## begin Data to process
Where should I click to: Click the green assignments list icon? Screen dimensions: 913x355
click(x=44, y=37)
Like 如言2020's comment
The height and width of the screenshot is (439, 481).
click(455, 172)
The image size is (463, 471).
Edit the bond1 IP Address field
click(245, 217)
## end Data to process
## begin Data to process
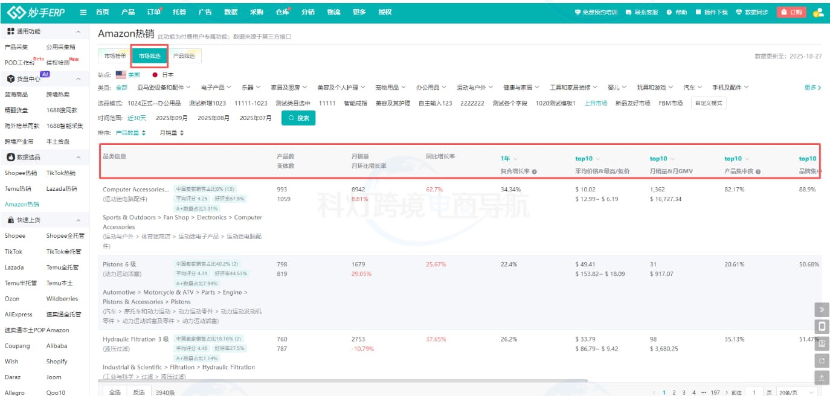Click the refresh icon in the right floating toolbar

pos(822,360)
## end Data to process
* [Written exercise] Update the records from the line with "Where should I" up to and including the line with "click(245, 217)", replacing "green" with "blue" and leaving everything else unchanged.

* [Completed exercise]
Where should I click to: Click the blue assignments list icon? Screen dimensions: 913x355
click(x=44, y=37)
Like 如言2020's comment
The height and width of the screenshot is (439, 481).
click(455, 172)
The image size is (463, 471).
Edit the bond1 IP Address field
click(245, 217)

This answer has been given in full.